Even along the I-95 corridor remain semi-wild places. This site is about two blocks from cruise ship  terminals, a shopping district, and a bustling strip mall. Bayonne Scrublands. Photo taken by Kathleen Farley on April 15, 2016. Edited with  Snapseed.

In most places, Bayonne is probably known for being associated with the Bayonne Bridge,  a very built up section of Riverfront in northern NJ, a terminal for cruise ships. At least that’s what I know of Bayonne. That, and in the birding community, Bayonne  has a cool  golf course that Snowy Owls like to visit when they winter here. (Golf course looks like Scotland.)  The good  views of the golf course and snowy owls come from  the other side of the water: the Bayonne Scrublands.  It was here I took  myself tonight at sunset.

After arrival, I wandered around a bit.  The habitat didn’t look especially  promising.
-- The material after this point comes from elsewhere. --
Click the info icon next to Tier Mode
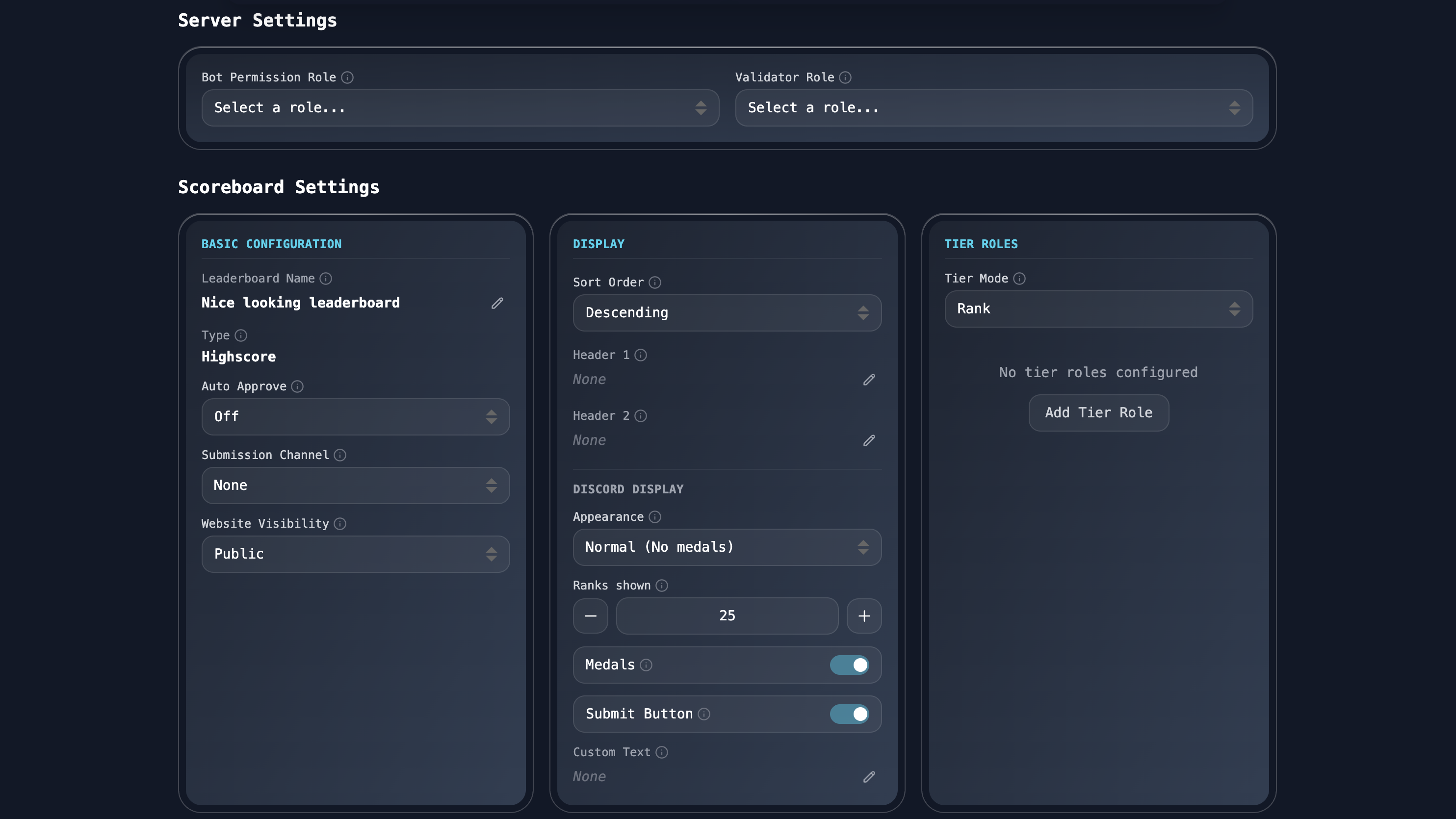Viewport: 1456px width, 819px height. tap(1019, 279)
The underbrush  was scruffy and scrubby enough, but there didn’t seem to  be enough forest. What little forest there was was behind a fence with a sign proclaiming “No Trespassing.  Keep out.”  I assume the sign meant little  to  woodcock as they can’t read.

I wandered away from the fenced off forest and found a comfortable rock, making myself at home. Before the light had faded and the other birds had settled in for the night I could just pick out faint peents from the bit of forest.

It was a busy night! I confirmed three calling woodcock and one mockingbird parading as a woodcock. The closest woodcock was in the clump of forest ~10m ahead of me, one was probably  in the forbidden forest, and the final one was probably  at my car. I crept closer, giving up my rock for a patch of ground.

Moving closer was a good call as  I could  see the closest woodcock landing and departing from his displays with the ambient light pollution.  He was pretty  consistent in his choice of landing sites. At one point he seemed so close that I should have been able to catch him with my bare hands, but being a cryptically colored species, I couldn’t even see him.

Two woodcock were active for the first hour after sunset and then they went silent at 59 minutes after sunset.  After the hour, the woodcock and I decided to call it a night.